Activity -> Within the listing below, give again exactly the lines between the one containing "Click the green lock icon for order number" and the one containing "Task: Click the", inclusive, pictures left aside.

_____

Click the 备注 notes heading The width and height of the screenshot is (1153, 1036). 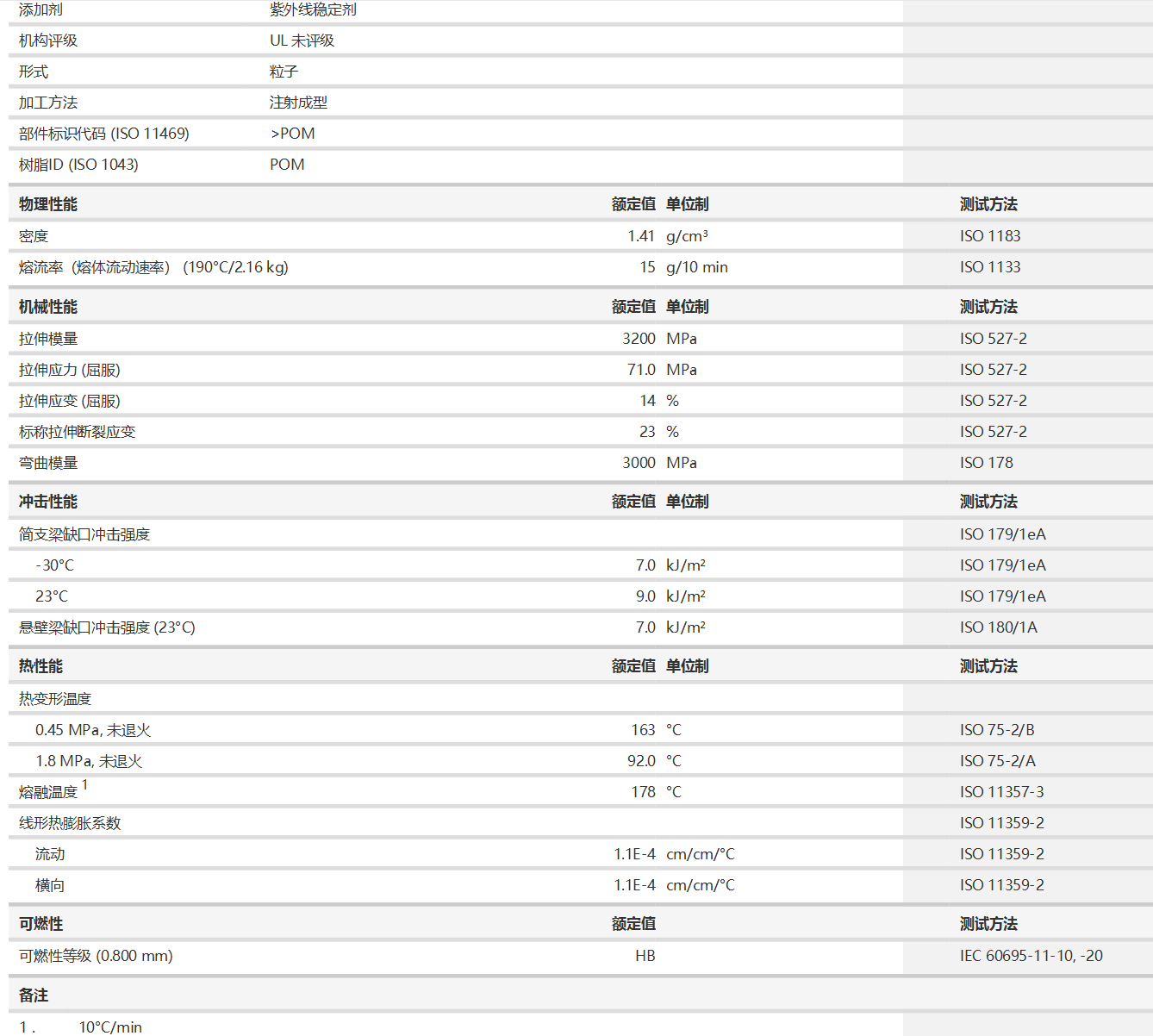[34, 995]
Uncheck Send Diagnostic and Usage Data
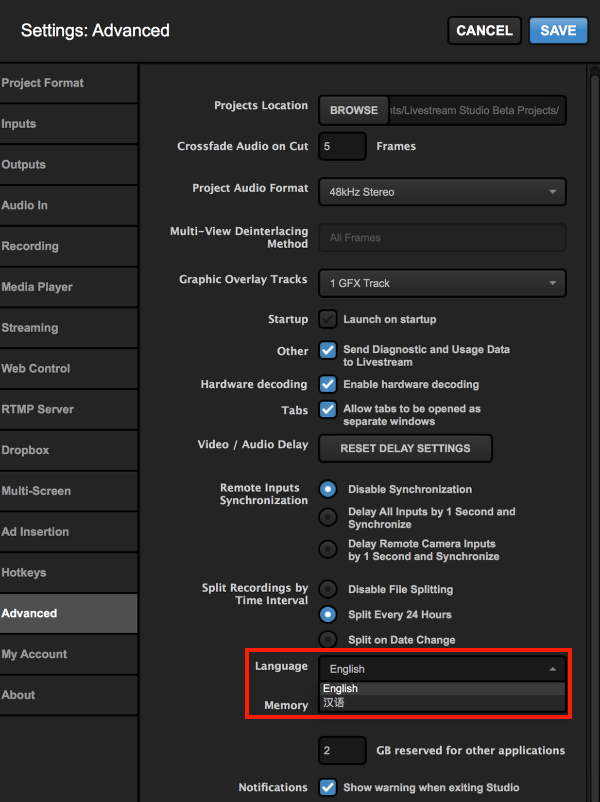The height and width of the screenshot is (802, 600). tap(327, 350)
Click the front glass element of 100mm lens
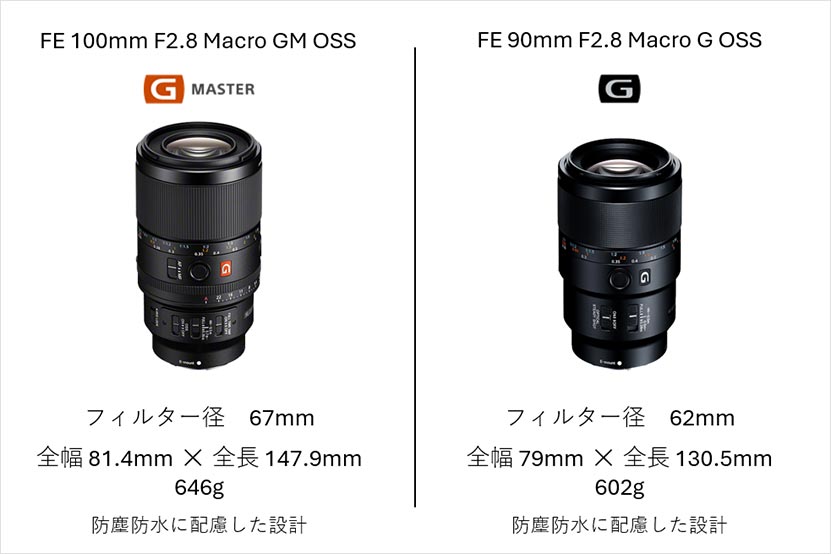This screenshot has height=554, width=831. [x=198, y=147]
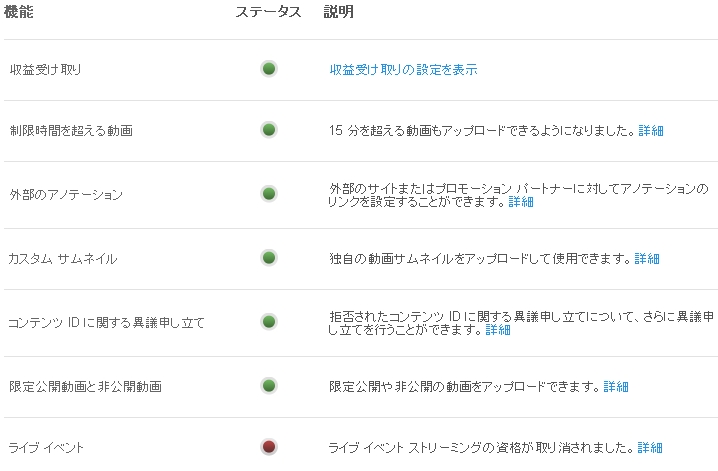718x471 pixels.
Task: Open 詳細 link for custom thumbnails
Action: click(x=647, y=259)
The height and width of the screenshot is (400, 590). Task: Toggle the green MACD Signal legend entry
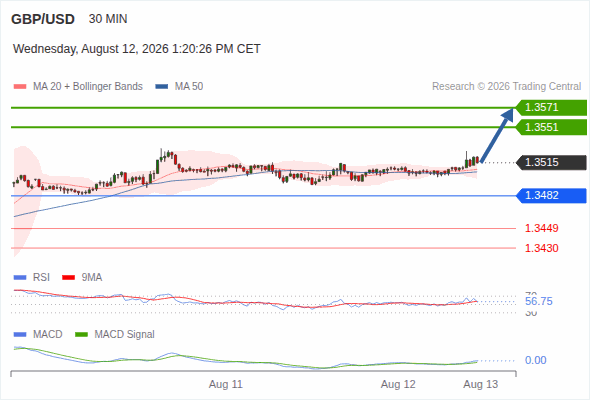click(115, 334)
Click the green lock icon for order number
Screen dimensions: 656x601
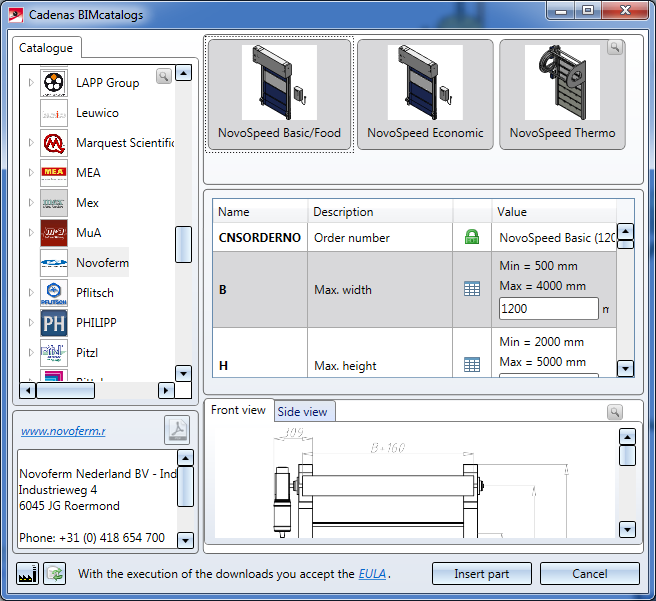pos(472,238)
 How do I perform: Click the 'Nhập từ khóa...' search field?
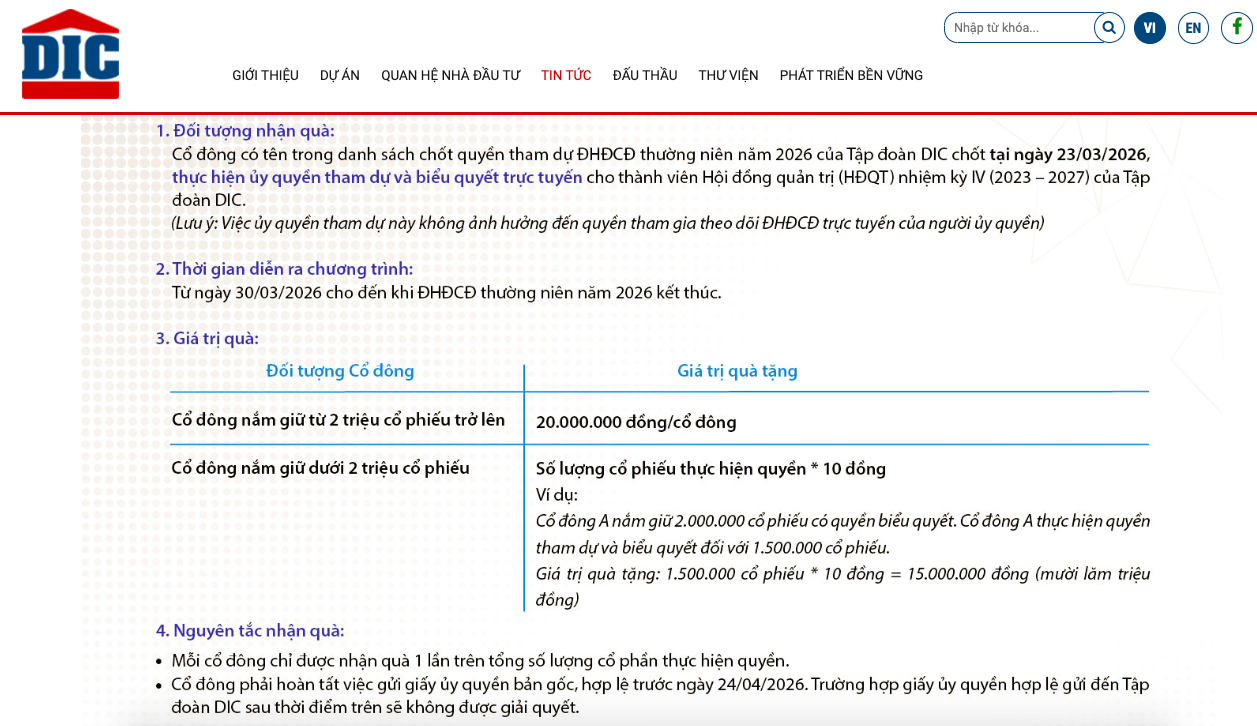[x=1020, y=28]
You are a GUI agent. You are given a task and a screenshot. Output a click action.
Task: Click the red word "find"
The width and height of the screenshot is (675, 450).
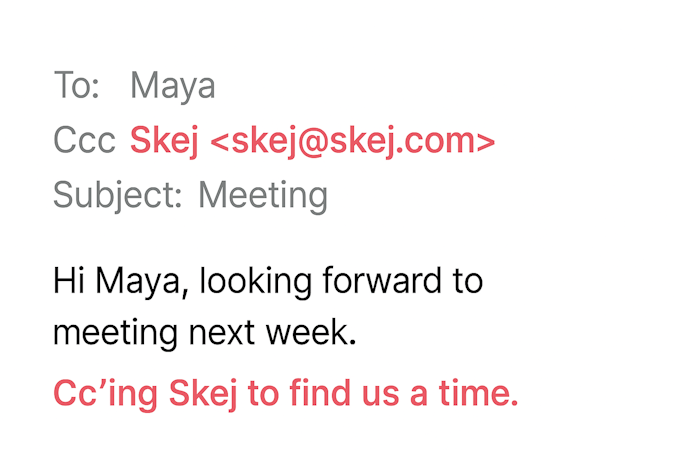pos(318,393)
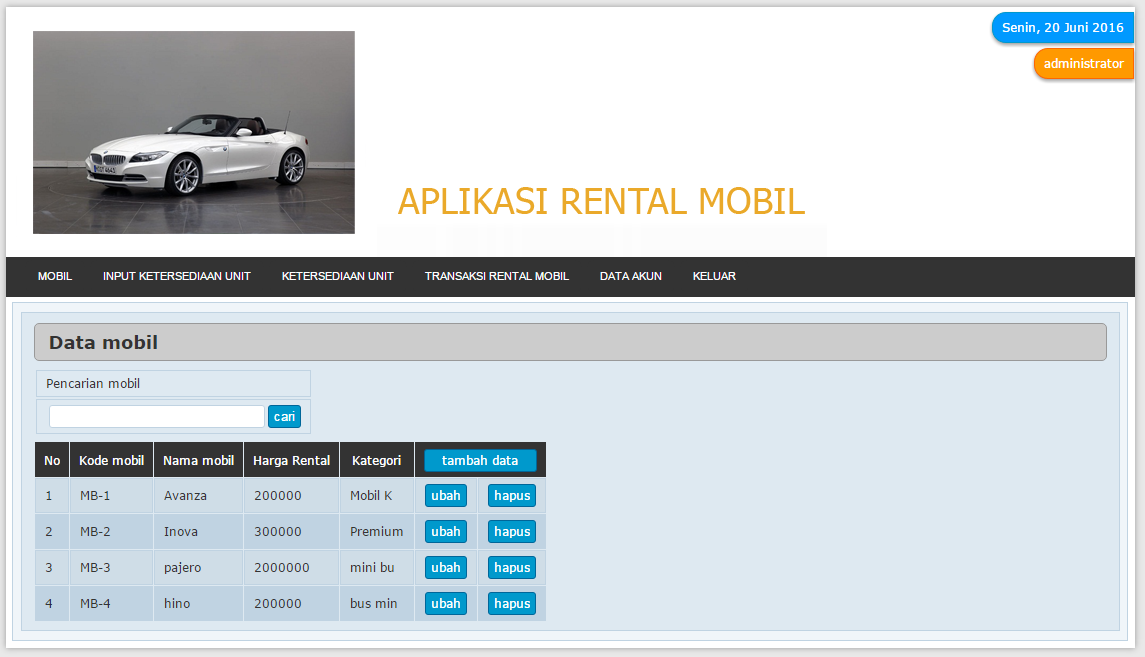Navigate to KETERSEDIAAN UNIT

tap(338, 276)
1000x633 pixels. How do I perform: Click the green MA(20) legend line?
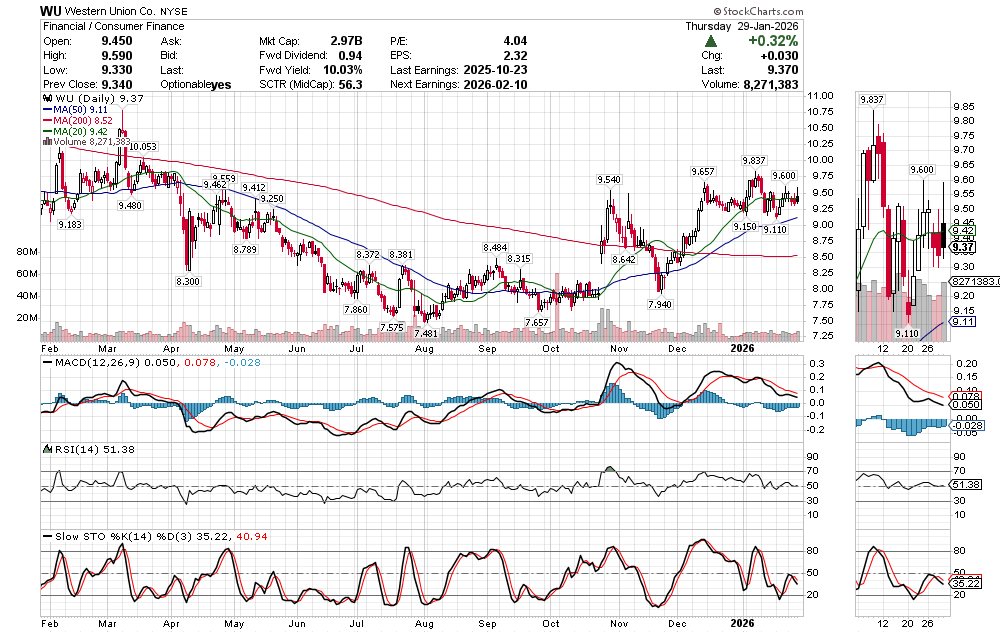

_____

Answer area ->
Click the green lock icon for order number
Screen dimensions: 656x601
pos(472,238)
 How do I perform: Click the 'Nhập từ khóa...' search field?
[x=1020, y=28]
You are a GUI agent. You are given a task and a screenshot. Output a click action.
Task: Click the red word "find"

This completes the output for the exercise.